"""

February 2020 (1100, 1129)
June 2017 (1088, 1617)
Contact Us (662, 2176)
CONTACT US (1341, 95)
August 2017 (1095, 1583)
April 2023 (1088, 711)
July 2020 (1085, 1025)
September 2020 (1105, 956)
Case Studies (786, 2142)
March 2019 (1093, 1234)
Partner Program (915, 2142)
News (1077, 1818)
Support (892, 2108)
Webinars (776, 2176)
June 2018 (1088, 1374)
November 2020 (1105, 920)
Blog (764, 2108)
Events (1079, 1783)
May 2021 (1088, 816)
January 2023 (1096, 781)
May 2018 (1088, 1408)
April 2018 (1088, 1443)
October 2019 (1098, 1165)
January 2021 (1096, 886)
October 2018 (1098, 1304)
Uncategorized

"""

§ Problem requirements:
At the line containing "Case Studies (786, 2142)", start transcribing exactly, and continue through the last line of the listing. Stop there and add nothing.

§ Exercise output:
Case Studies (786, 2142)
March 2019 (1093, 1234)
Partner Program (915, 2142)
News (1077, 1818)
Support (892, 2108)
Webinars (776, 2176)
June 2018 (1088, 1374)
November 2020 (1105, 920)
Blog (764, 2108)
Events (1079, 1783)
May 2021 (1088, 816)
January 2023 (1096, 781)
May 2018 (1088, 1408)
April 2018 (1088, 1443)
October 2019 (1098, 1165)
January 2021 (1096, 886)
October 2018 (1098, 1304)
Uncategorized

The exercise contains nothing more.